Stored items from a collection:

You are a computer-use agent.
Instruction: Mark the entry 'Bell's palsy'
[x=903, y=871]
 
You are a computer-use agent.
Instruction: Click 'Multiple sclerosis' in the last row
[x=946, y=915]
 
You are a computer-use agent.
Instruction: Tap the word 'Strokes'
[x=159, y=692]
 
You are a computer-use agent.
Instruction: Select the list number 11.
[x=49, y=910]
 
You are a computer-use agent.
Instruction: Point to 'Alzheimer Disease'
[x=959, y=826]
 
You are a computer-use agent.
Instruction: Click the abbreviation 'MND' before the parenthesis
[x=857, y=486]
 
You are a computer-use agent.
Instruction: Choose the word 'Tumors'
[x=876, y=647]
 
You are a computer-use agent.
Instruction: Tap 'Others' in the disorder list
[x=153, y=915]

▶ Problem to solve:
Write the entries out once more, exactly, without dropping a line.

▶ Answer to the exercise:
You are a computer-use agent.
Instruction: Mark the entry 'Bell's palsy'
[x=903, y=871]
 
You are a computer-use agent.
Instruction: Click 'Multiple sclerosis' in the last row
[x=946, y=915]
 
You are a computer-use agent.
Instruction: Tap the word 'Strokes'
[x=159, y=692]
 
You are a computer-use agent.
Instruction: Select the list number 11.
[x=49, y=910]
 
You are a computer-use agent.
Instruction: Point to 'Alzheimer Disease'
[x=959, y=826]
 
You are a computer-use agent.
Instruction: Click the abbreviation 'MND' before the parenthesis
[x=857, y=486]
 
You are a computer-use agent.
Instruction: Choose the word 'Tumors'
[x=876, y=647]
 
You are a computer-use agent.
Instruction: Tap 'Others' in the disorder list
[x=153, y=915]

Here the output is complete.